Another often-asked question by luxury home sellers is whether to post a "For Sale" sign. Some sellers don't want neighbors to ask questions or to know their business. A few worry that this will compromise their home's security. Rob Jensen says, "If your goal is to expose your home to the largest number of qualified buyers, ‘For Sale signs' do help. Even if it's an exclusive neighborhood and hardly anyone drives through, those who do might be friends or family of prospective purchasers, who will follow up or spread the word. Then there's the matter of letting prospective buyers know they've arrived. Even with navigation software, a house in an unfamiliar neighborhood can be hard to find—it's so much more pleasant to see the sign and know you're there."
Regardless of what you decide, you should maintain a security system and not open the door to any strangers who might come knocking. (Rare, but it happens.)
Given that the commission on your sale will likely be substantial, you should expect your agent to invest resources in marketing.
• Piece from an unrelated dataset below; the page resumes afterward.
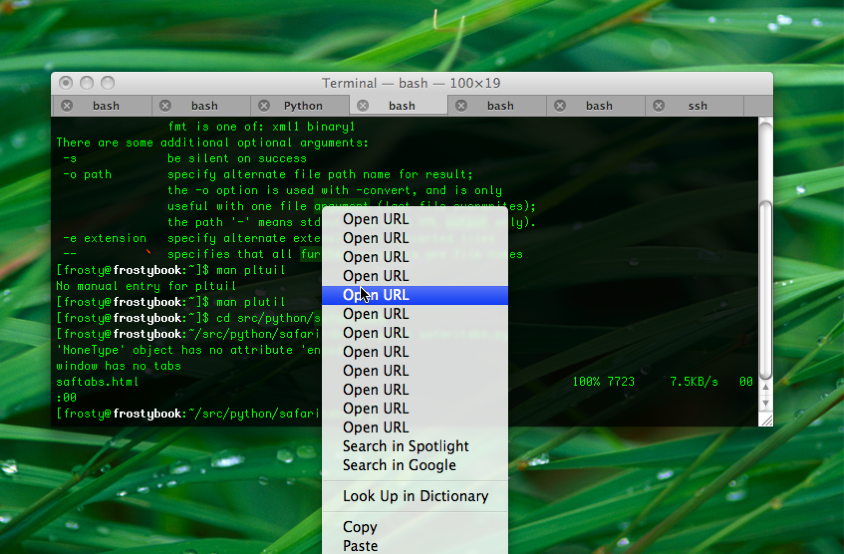This screenshot has width=844, height=554.
Task: Switch to the Python tab
Action: pyautogui.click(x=303, y=106)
The agent should pay for photography (including by drone, if appropriate), professional production of a video of the property (like a mini-movie-trailer, complete with background music), creation of a virtual 3-D tour and rendered floor plan of the home ("specifically by Matterport," Rob Jensen recommends), posting of ads, printing and sending of mailers, and drafting and printing property brochures.
Your agent might even create an invitation-only special event to show off your home's best features. This wouldn't be as casual as an open house, nor as organized as a home tour. Think of it as a chance to let people who are either in the market for a home or are well-connected to see your home up close. Rob Jensen says, "Something like a champagne tasting might draw in people who wouldn't have come to an open house. It lets them experience the home as if they were living there—which can create warmer feelings than just walking through a house and opening closets."
Some expenses will be the seller's responsibility, however, such as repairs, improvements, cleaning, and staging services.
Conventional wisdom is to put a home on the market in spring, or whenever the weather is most comfortable in your region and your garden will look its best—and that's still true with a luxury home.
But there's a possibly bigger issue to consider regarding timing, which is how this sale will impact you financially. Rob Jensen recommends talking to real estate agents first, to get a solid idea about the likely sales price, costs of sale, and estimated net profit. Then, he says, "Talk to your CPA or tax adviser about issues like whether you qualify for the $250,000/$500,000 capital gains tax exclusion for primary residences (which partly depends on length of residence), and whether you have hit the one-year mark for long-term capital gains." (See IRS Topic No. 409, Capital Gains and Losses, for more on the difference between long- and short-term capital gains.)
As for how quickly a luxury home will sell, it's true that your pool of potential buyers is smaller than with the average home. On the other hand, luxury home buyers could be waiting in the wings for just the right property. Your agent can help you understand the sales data on comparable properties and thus how quickly yours should sell. "Most buyer activity tends to occur soon after listing a property," Rob Jensen says. "If the listing doesn't garner showings or offers within the first few weeks (or whatever length of time is typical in your market), it's worth not only considering a price reduction but doubling down on your marketing efforts. That means new mailers, e-blasts, and so on, until you find that perfect buyer match."